**Records for this exercise**

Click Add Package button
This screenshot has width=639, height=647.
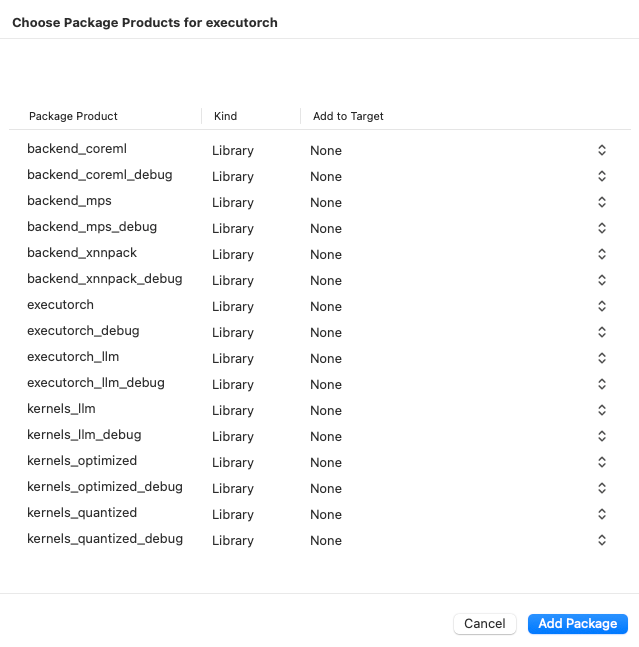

...

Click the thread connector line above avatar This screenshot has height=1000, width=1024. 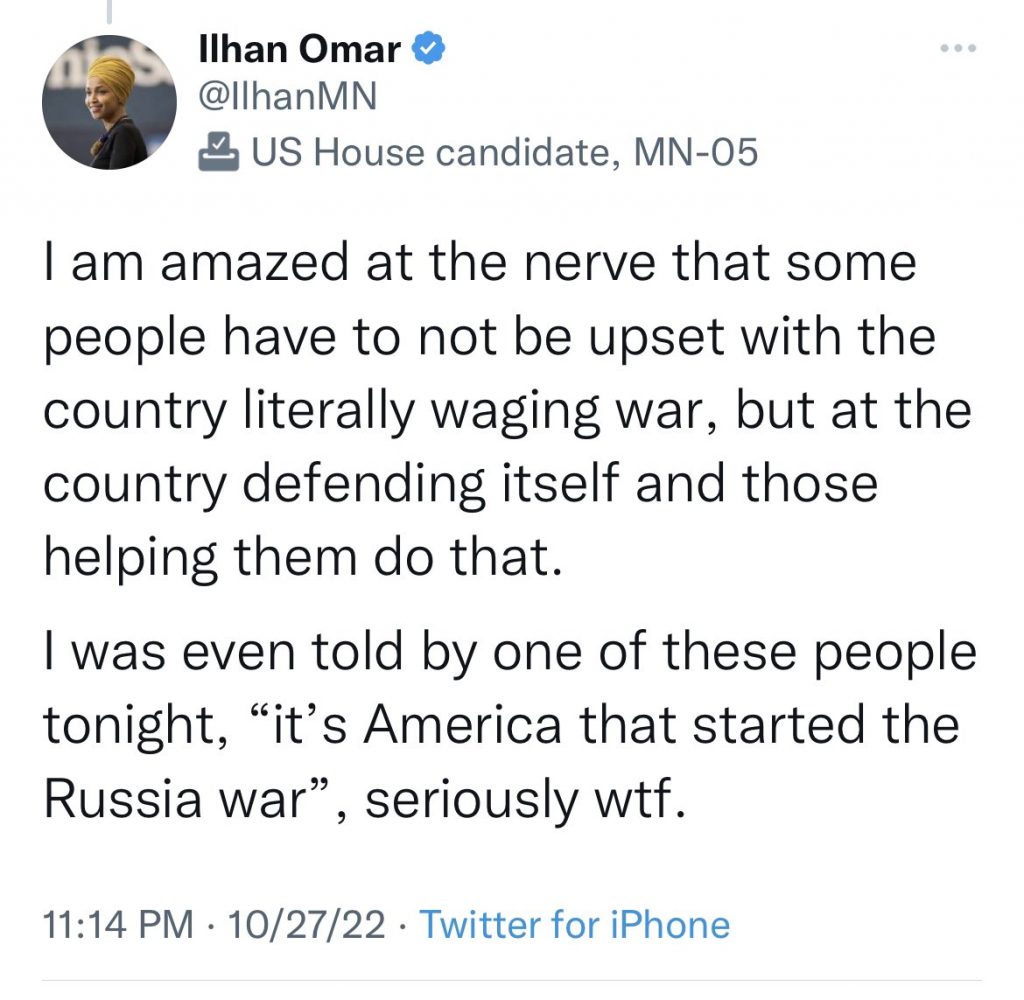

---

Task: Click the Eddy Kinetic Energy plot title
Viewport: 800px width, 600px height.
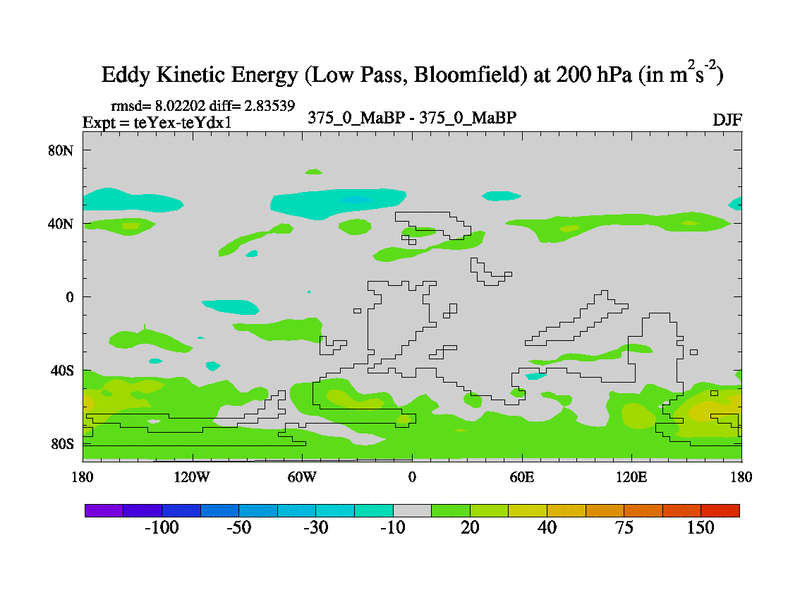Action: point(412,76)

**Work request**
Beginning with the line containing "Click Add Package button" and ending with the line containing "This screenshot has width=639, height=647.", extract those lines exactly from the listing above, and only those.

**Answer area**
Click Add Package button
This screenshot has width=639, height=647.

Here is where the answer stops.